I was taking one of the required PE courses and right before I dove into the teaching courses my program scheduled.. I thought this class would be a lay up… fitness walking. I thought to myself, “I’m a good walker. Piece of cake!” It turned out that it was harder than I thought and it sparked something in me that I didn’t want to struggle doing “regular” activities. It didn’t hit me like a ton of bricks, but it did become a nagging in the back of my head. At first, I started off going to the university gym. I would hop on an elliptical for 30 minutes and then leave. It was enough to have weight starting to come off and I had made a, relatively, easy change for myself.

From there, I started to eat less, thinking that if I eat less during the day, I could save calories for my favorite place to go, Taco Bell. It was cheap, and you got a lot of food. This ended up with me losing weight but also not always feeling my best. Hunger is a beast and when it’s consistent it becomes more than just a nagging in the back of your head. At this point, I was in my first year of teaching and was keeping track of everything I ate in a journal. I spent a lot of time writing things down and measuring food out.

I kept up with this to lose mostly 80 pounds and got into obstacle course racing with some friends and the rest of my 5th grade team. This was about 4 years after my health journey began. Even with all the activity I was doing, I kept a bit of hunger around. At this point, I was still eating small amounts of food during the day and would have larger meals at night. I was super active with recess, and going to train, so that I would still have Taco Bell on a regular basis and keep losing weight like I had been. (It’s been almost 10 years and I can still remember my order. A crunchwrap big box meal with a baja blast.)



When I went from being in the classroom to a full time grad student, my daily activity decreased tremendously. I would spend most of my days sitting in an office reading articles or sitting in class talking about the articles. I was eating the same amount of food that I was before but doing way less activity. I had seen a video from MegSquats about being a powerlifter and decided to try my hand at getting strong. I ended up putting on some weight but my strength was skyrocketing. Even with all those years, the image of myself never changed so at least with getting strong there was an objective way to know something was working.
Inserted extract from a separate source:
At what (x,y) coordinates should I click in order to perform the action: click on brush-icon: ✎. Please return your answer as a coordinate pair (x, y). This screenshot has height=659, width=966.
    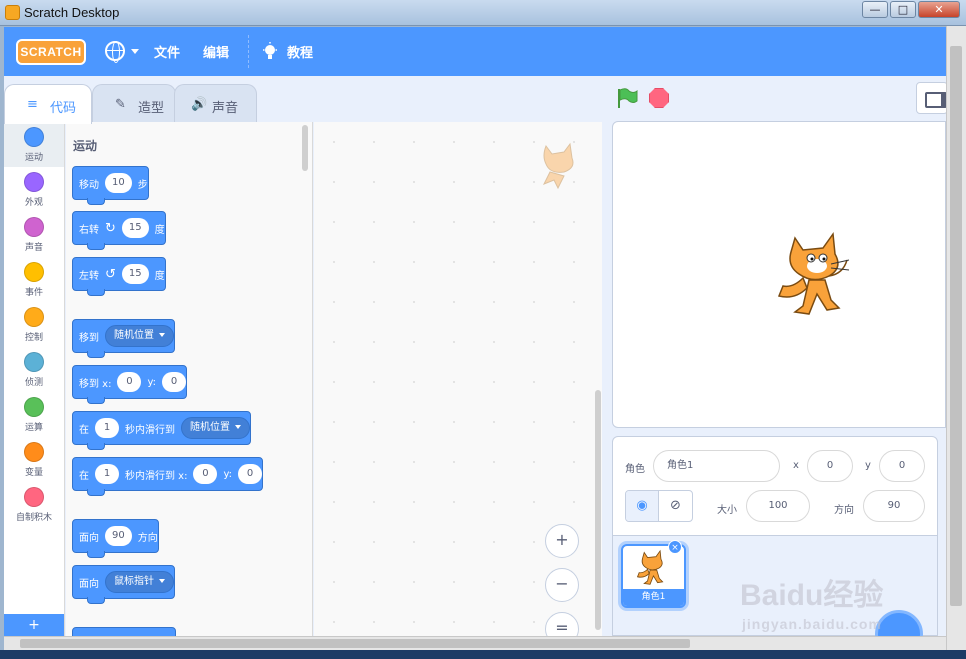
    Looking at the image, I should click on (120, 104).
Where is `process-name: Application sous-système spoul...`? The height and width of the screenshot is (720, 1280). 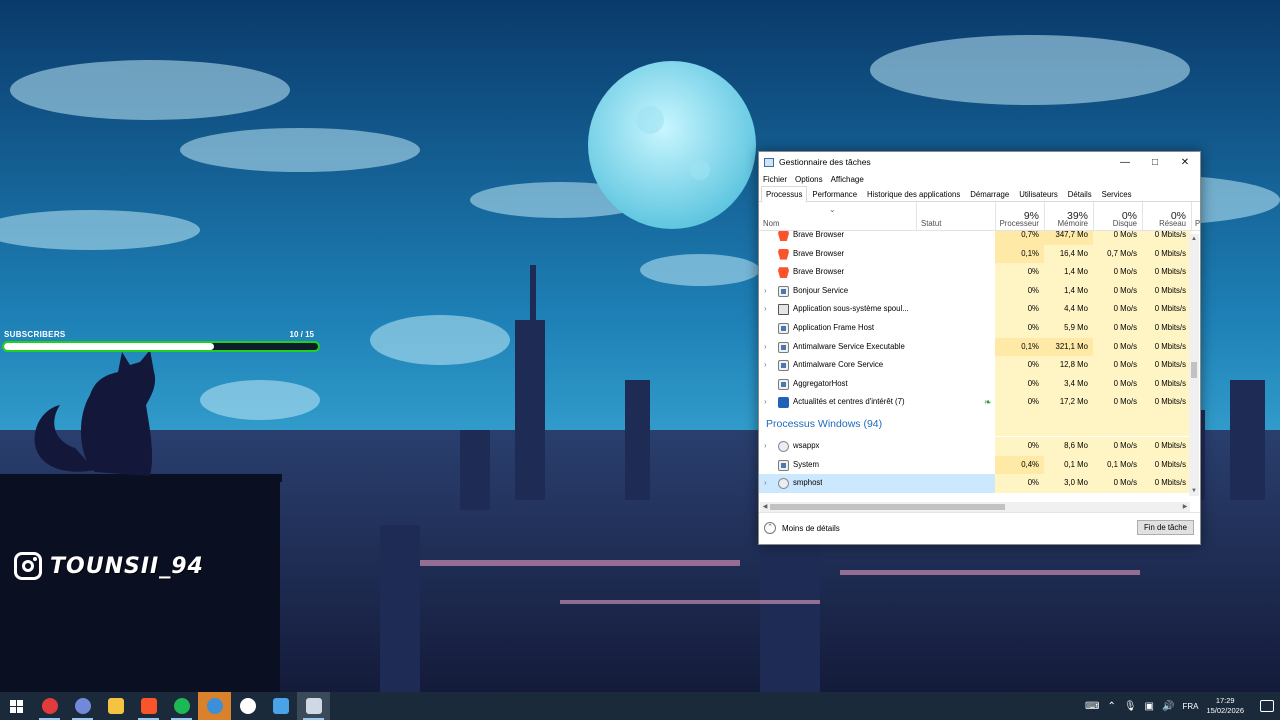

At this point (Fall of 2017), I won 3 free training sessions with a trainer from the university gym. This turned out to be the best point in my journey. The support that I got from my coach, and now friend, was beyond what I imagined. To this day, I attribute so much of my success to her support. It wasn’t just about the coaching she provided; after a lot of reflecting, I found that it was because she treated me like a fit person. I didn’t see myself that way at that point and the cognitive dissonance that it brought to me was unexpected.

The transition to seeing myself as a person capable of doing many things was a huge turning point for me. Food (with a lot of work) became less restrictive and more in moderation. I still have/ had a huge appetite and I’m not sure if it will ever go away but it’s manageable and I don’t feel bad about it. When a race or fitness challenge comes up, I no longer say “I wish I were ready for that” but instead I say, “how can I do that?” There isn’t a definitive end to a health journey but there was a metamorphosis from getting to the point of being capable to figuring out what to do with all the capability I realized that I had.